Fransa’da ABD Dışişleri Bakanı Rex Tillerson ile görüşmesi sonrası, Dışişleri Bakanı Mevlüt Çavuşoğlu, Trump’ın Erdoğan’la görüşme talep ettiğini duyurdu. Ardından da iki liderin telefonla görüşme saati açıklandı.
Siz bu yazıyı okurken, iki liderin görüşmesinin içeriği tartışılıyor olacak. Ama görüşmeden çıkan sonucun ötesinde net olarak görüşme ile ilgili şu tespiti yapmak mümkün: Trump’ın Erdoğan’la görüşme yapma ihtiyacı duyması, Türkiye’nin Afrin’e operasyon konusunda gösterdiği kararlılığın, yürüttüğü başarılı diplomasinin ve ilk 5 gün içinde sahada gösterdiği başarısının sonucudur. Türkiye’nin bundan sonraki sahadaki giderek artan başarısı, ABD’nin Suriye’nin geleceği konusundaki mevcut pozisyonunu değiştirmeye zorlayacaktır.
***
Trump’ın aralık ayında açıklanan güvenlik strateji belgesinin ana odaklarından biri terörizmle mücadele üzerineydi.
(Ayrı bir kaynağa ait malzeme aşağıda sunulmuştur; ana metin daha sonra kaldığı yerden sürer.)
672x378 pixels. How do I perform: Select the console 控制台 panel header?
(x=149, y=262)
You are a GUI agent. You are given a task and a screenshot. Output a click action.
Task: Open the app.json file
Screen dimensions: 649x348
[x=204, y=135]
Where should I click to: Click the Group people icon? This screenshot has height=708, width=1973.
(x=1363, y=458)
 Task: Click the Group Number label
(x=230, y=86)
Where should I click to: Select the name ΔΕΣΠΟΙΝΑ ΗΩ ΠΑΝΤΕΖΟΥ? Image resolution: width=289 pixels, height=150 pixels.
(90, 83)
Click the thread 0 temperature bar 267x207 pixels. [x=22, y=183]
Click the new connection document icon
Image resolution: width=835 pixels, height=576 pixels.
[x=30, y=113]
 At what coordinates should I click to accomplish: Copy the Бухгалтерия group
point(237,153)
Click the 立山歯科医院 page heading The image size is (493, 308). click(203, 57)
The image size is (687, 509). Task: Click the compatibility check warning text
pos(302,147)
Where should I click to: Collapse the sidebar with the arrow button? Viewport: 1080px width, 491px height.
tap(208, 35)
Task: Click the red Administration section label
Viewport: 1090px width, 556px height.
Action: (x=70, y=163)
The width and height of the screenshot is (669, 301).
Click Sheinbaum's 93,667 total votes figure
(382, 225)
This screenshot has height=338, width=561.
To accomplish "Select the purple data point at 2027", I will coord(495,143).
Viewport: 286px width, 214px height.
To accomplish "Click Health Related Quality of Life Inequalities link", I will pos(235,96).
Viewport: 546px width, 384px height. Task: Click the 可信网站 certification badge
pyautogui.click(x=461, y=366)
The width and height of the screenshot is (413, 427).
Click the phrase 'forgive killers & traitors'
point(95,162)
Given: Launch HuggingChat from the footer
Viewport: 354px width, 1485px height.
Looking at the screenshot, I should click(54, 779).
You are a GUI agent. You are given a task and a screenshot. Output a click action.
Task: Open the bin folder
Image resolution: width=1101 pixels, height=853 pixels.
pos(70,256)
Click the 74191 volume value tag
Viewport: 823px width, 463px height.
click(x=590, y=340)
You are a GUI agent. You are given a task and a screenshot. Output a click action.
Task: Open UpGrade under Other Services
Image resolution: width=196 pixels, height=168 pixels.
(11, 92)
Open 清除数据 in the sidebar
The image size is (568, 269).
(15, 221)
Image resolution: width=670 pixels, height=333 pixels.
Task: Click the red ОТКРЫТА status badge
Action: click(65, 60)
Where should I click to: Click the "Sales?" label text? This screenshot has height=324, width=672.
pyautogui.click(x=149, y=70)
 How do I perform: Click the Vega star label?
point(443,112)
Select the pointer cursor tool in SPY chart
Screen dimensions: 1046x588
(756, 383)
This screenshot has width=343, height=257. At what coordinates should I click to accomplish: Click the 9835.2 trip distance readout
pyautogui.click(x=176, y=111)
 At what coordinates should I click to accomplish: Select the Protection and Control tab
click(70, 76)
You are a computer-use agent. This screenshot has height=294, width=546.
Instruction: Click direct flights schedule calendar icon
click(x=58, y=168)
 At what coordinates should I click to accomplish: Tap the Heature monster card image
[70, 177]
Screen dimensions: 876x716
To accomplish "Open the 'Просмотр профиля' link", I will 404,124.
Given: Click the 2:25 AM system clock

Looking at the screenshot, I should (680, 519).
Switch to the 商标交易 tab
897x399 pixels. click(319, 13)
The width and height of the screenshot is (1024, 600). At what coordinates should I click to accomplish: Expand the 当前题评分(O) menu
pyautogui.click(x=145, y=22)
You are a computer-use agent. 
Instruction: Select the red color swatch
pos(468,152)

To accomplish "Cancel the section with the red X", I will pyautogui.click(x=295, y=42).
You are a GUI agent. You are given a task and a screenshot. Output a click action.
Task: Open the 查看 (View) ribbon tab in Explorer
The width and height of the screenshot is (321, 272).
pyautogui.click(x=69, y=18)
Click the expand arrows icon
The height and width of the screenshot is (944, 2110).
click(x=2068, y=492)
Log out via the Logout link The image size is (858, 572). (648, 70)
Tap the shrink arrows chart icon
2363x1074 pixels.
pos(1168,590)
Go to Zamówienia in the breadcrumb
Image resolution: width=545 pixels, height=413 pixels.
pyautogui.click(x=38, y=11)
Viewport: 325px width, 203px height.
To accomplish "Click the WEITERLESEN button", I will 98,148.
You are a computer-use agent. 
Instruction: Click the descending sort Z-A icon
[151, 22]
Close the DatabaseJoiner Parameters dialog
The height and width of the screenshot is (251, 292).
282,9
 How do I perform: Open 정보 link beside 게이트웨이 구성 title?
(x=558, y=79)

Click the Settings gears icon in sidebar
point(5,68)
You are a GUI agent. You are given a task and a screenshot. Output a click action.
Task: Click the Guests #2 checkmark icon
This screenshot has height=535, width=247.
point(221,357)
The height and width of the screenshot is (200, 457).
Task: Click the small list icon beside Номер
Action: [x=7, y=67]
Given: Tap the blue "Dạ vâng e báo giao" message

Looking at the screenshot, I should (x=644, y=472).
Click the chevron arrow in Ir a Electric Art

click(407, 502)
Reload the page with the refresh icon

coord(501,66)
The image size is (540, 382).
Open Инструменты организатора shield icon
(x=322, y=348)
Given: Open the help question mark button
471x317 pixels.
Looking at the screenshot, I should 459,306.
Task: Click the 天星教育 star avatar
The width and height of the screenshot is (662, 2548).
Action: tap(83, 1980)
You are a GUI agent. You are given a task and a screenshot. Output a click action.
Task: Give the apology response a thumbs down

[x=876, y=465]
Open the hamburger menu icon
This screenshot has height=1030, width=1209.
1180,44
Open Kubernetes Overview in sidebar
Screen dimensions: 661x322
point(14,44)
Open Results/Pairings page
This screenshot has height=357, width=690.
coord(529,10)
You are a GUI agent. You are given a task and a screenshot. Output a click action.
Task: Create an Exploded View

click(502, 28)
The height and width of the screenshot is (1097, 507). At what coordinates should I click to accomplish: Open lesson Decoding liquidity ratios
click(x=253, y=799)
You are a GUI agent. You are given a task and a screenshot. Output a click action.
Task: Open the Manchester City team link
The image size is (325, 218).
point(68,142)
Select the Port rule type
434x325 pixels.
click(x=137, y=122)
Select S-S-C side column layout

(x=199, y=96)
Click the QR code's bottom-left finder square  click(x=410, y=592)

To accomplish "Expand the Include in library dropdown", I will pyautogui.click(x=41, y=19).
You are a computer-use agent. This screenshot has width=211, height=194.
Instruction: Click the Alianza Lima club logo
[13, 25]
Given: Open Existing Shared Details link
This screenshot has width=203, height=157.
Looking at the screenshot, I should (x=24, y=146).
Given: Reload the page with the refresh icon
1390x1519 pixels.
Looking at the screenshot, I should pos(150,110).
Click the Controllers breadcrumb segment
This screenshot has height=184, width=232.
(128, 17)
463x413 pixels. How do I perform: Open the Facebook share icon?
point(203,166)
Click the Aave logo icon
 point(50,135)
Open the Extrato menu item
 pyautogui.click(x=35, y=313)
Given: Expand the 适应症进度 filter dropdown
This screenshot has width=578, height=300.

Sadece Trump değil kendisinden önceki başkanların da 11 Eylül sonrasında yayınladıkları güvenlik doktrinlerinin odağı, ABD’nin içeride ve dışarıda güvenliği için terörizmle mücadelesine yönelikti.
Trump’ın 55 sayfalık ulusal güvenlik belgesinde 58 kez terörizmden bahsedilmişti.
Terörizm başlığı altında “teröristlerin Orta Doğu’nun dikkat çekici derecede büyük bir bölümünü” kontrol ettiği belirtilmiş, ayrıca terörizmin sadece uzak bölgelerde değil “ABD sınırlarını da tehdit ettiği” vurgulanmıştı.
Terörizmle mücadelenin başarısı için üzerinde durulan iki önemli konudan biri “bölgesel liderlerle” iş birliği, diğeri ise “terörün finansman kaynaklarının kesilmesi için” her türlü önlemin alınmasıydı.
ABD kendi güvenliği için bunları açıkladığında, aynı zamanda bir terör örgütünden ordu kurmak için çalışmaktaydı.
***
ABD, Suriye’nin kuzeyinde, kendisinin de 1997’den itibaren terör örgütü olarak tanımladığı, PKK ve bileşenlerini en üst düzeyde silahlandırdı. Yetmedi, bir terör örgütünden ordu kurmaya çalıştı.
ABD’nin güçlendirdiği, silahlandırdığı PKK’nın Suriye kolu olan PYD/YPG son bir yıl içinde Türkiye’ye 700’ün üzerinde saldırı gerçekleştirdi. Bu saldırılar sonucunda kayıplar verildi.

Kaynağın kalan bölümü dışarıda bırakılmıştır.